I am thinking of doing a DS Job to report the status of Daliy Execution of ETL Jobs.

So my idea is, once the ETL Window is done, I will run my Job to report the list of Jobs in PRODUCTION Repository and their Run Information for the day.

Say, if a job is missed/failed/glitched by the 3rd Party Scheduler, then raise a exception report to tell what all have not run for last 2 days or more or something like that.

I am sure some of us has already came up with the solution/already having a solution/refining the existing solution…

So just throw some ideas please.

Note: Everyone can ask about JOB LOG/CONTROL ENTRY Table. But I wanted to do it directly from the HISTORY Tables.

Ideas Welcome!

ganeshxp (BOB member since 2008-07-17)

system · October 15, 2012, 4:18pm

Did you get anywhere with this?

The history table can be a bit flaky when it comes to providing a status on jobs. If a job has a fatal failure then the history table doesn’t get updated with a failed status. It continues to look like the job is still running. If your status job checked for jobs that are still “running” but have gone far beyond their normal run time (say 200%) then that could be included in your report. Even better, if the status job changed the status of the job in the history table to failed that would be helpful. Sometimes you can abort the job from the Management Console and sometime you can’t. Doing from the Management Console is always preferable.

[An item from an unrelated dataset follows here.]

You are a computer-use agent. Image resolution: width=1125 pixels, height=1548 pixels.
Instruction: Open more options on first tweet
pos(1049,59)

The history table is the only place to get this information so it’s not like you have a lot of choice.

Where are you storing the list of jobs to look for?

eganjp (BOB member since 2007-09-12)

system · October 15, 2012, 4:42pm

I have come up with a with a first version of it, a few weeks back. But never got a chance to enhance it then…

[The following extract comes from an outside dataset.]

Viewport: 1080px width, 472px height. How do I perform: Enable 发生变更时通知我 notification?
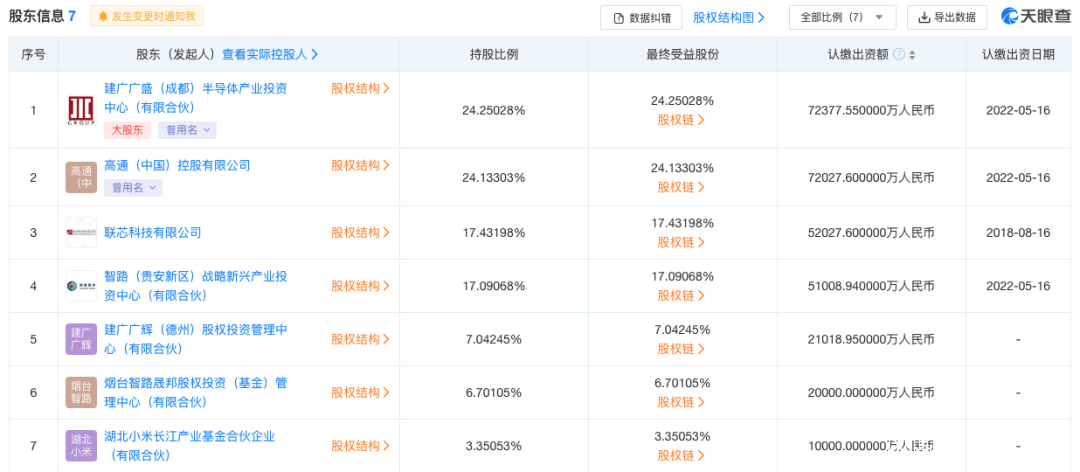coord(147,17)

You know what, I forgot this post

I will post of that…Yes, as of now, I will just get the status of all the jobs. Good way to catch hold of jobs that are getting kicked on by some manual users than the Scheduler. Not bad at all, it works good for me. The thing now is, based on this, I should trigger on items that are having a NVL(END_TIME,SYSDATE) - START_TIME and trigger on stuffs.

ganeshxp (BOB member since 2008-07-17)

system · October 15, 2012, 7:36pm

Oh yes… I have been kicking around this idea for months. But never got to an implementation, partly because we do not have that much failing jobs at the moment.

First version:
List of jobs and their frequency (daily, weekly, which of the week). Then hold that list against the repo’s and see if something has ran succesfully that day.

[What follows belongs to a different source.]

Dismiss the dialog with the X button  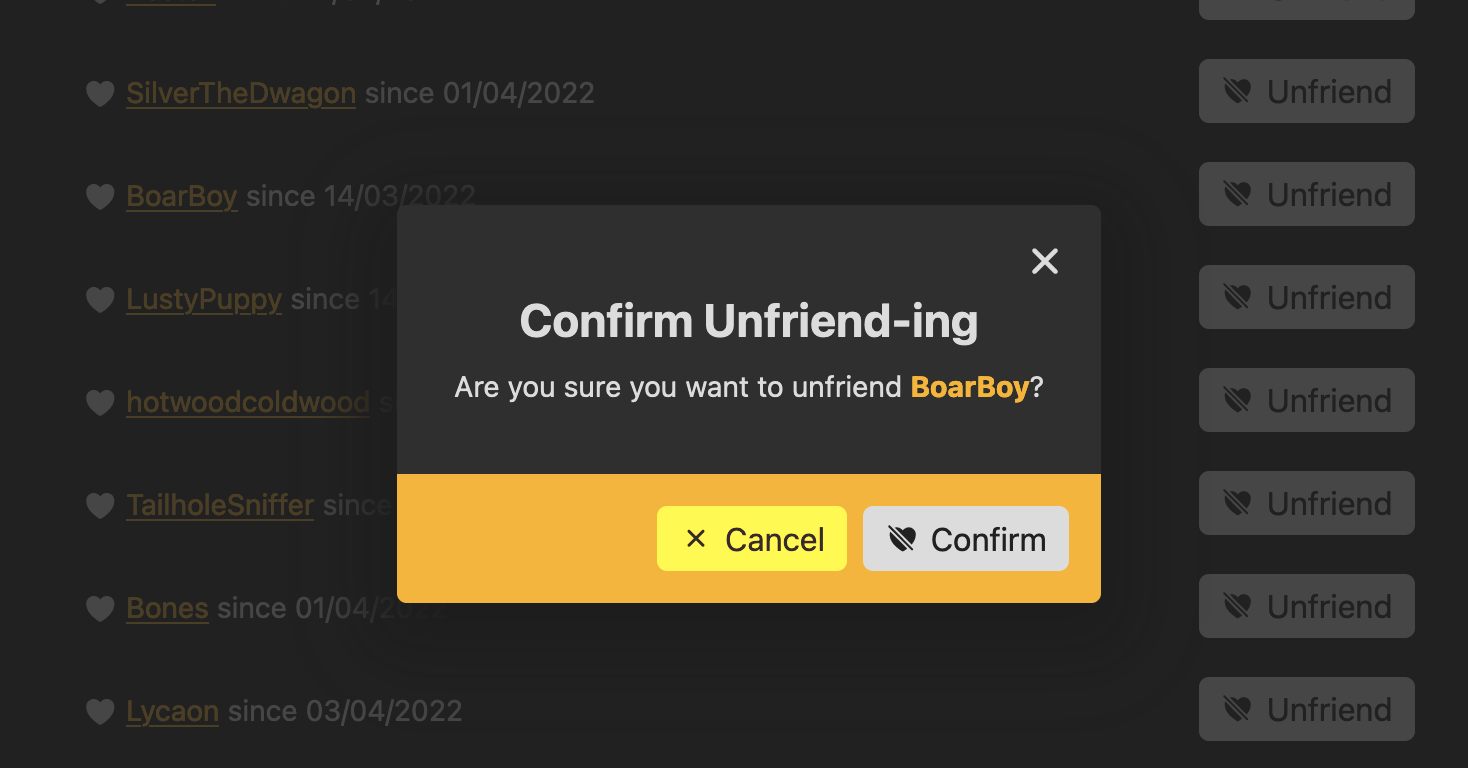click(x=1044, y=261)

This is the most basic requirement that will find failed or worse: not started jobs that should have started…

Variants:
[list=]Disable warnings when a job is deliberatly disabled.
Sum up an overview of a project when sometimes 20 different jobs run per 24 hours, you want an overview
Detect when a job has run too many times
Do not only check per period, but also the time. So a job should run every day at 22:00, then check that a job has run around that time and not at 10:00 in the morning by an administrator[/list]

I think that covers a lot. And is ambitious to implement. Not sure what I want to develop from scratch and what to incrementally implemnt yet.

Johannes Vink (BOB member since 2012-03-20)

system · October 16, 2012, 8:08am

Another thing…

New Oracle schema with rights across all repo’s and one huge view across relevant tables.

Purpose: query to find a specific PID when there is a wild running process… instead of querying every repo seperate.

Johannes Vink (BOB member since 2012-03-20)